TASK TO CARRY OUT
Tally the lines below that contain the word "screenshot", then give the tally and nothing more.

RECORDS SUPPLIED

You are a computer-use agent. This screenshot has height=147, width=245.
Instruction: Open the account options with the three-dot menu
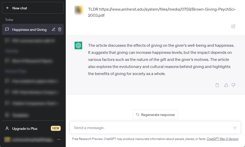click(x=59, y=139)
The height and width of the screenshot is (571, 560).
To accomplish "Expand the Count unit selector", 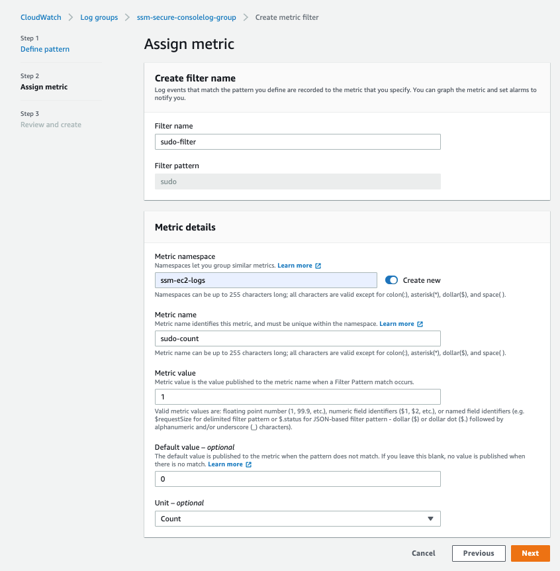I will (x=297, y=519).
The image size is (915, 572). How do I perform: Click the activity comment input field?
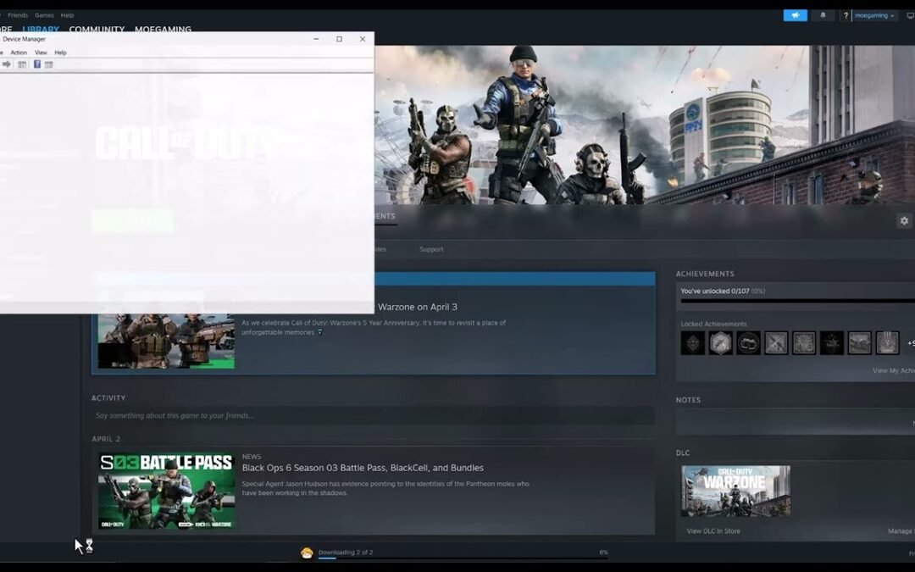pos(373,415)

RESPONSE
2